The opposite is the case: (Named) tuples are a construct for the case where you didn’t commit to strong typing (yet)!

They are for “liquid structures”—for explorative, or very generic work.

You start out with a tuple, just defining the types of your fields. In the next step you commit to some names for the fields as you figured that out. As things evolve further you give the baby a name and create a case class…

The whole point is that you don’t need to commit to the strongest of typing directly form the get go!

That’s exactly the issue with strong typing: It’s hard to use in cases you haven’t figured out everything already, or the structures you work with are very dynamic / generic.

I want named tuples so I have some middle ground between tuples and case classes. But they aren’t a replacement for cases classes of course.
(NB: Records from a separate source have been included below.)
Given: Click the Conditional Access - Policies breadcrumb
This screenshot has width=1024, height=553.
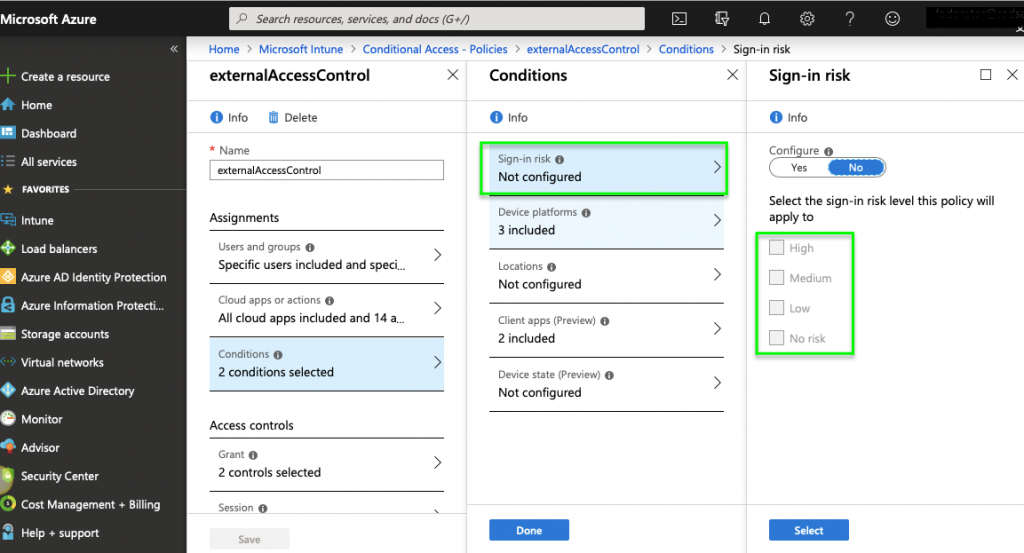Looking at the screenshot, I should [x=435, y=49].
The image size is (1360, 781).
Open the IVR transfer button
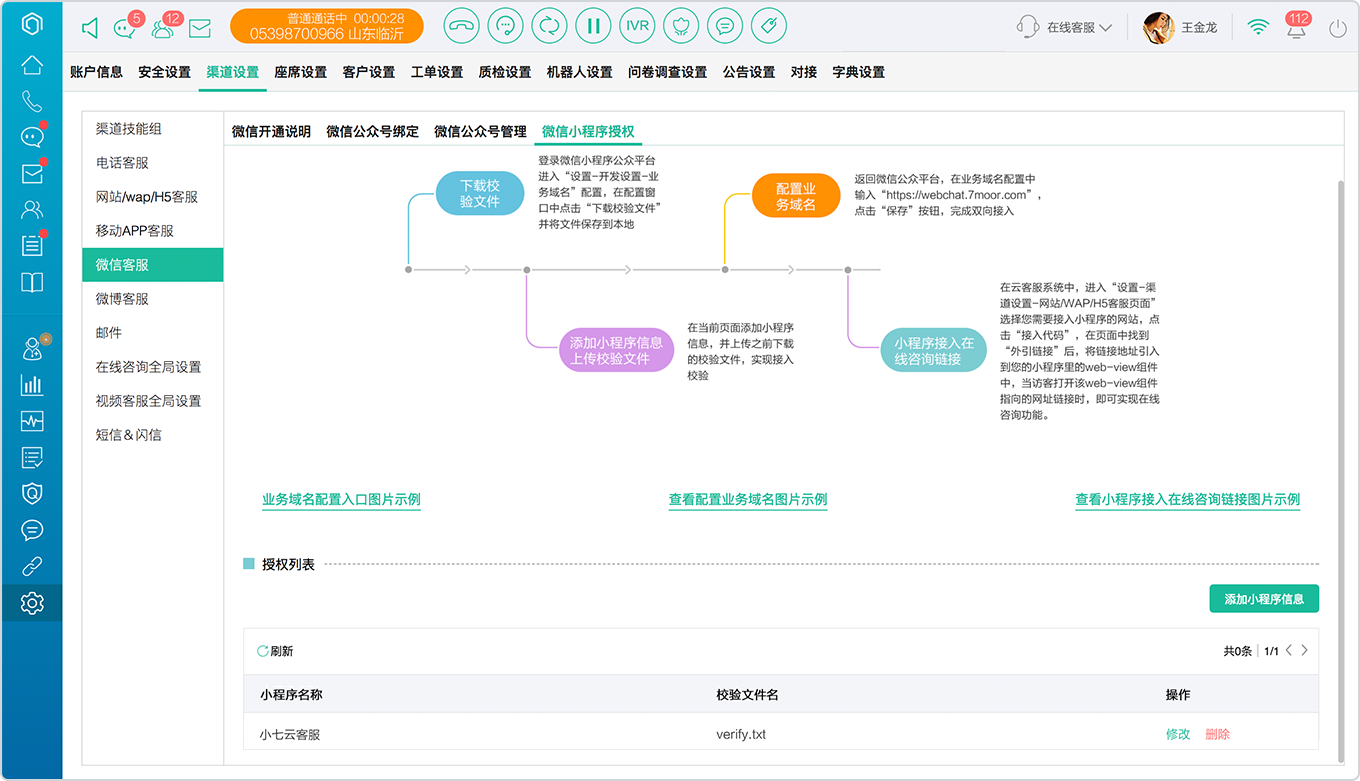(637, 26)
I also don’t buy any examples like:

case class Rectangle(origin: (x: Int, y: Int), dimensions: (width: Int, height: Int))

def makeRectangle: Rectangle = {
  val o: (Int, Int) = computeOrigin()
  val d: (Int, Int) = computeDimension()
  Rectangle(d, o) // Oops
}

If you want strong typing just make origin and dimensions take better defined types.

With the argument above you would actually need to disallow positional arguments to functions entirely. All calls would need to spell out the parameter names. Always. Because otherwise there is the potential that you confuse some arguments.

Think for example of a Dimension case class like this here:

case class Dimension(width: Int, height: Int)

The compiler won’t prevent me from writing something like:

def getDimension =
   val w: Int = computeWidth()
   val h: Int = computeHeight()
   Dimension(h, w) // Oops!

When you use completely underspecified types like Ints or Strings that’s always the danger with positional arguments. Still nobody every proposed to get rid of them, because they’re obviously error prone.

Instead you would refactor to stronger types step by step when the need arises. You could for example introduce opaque type aliases for your loosely typed Int fields…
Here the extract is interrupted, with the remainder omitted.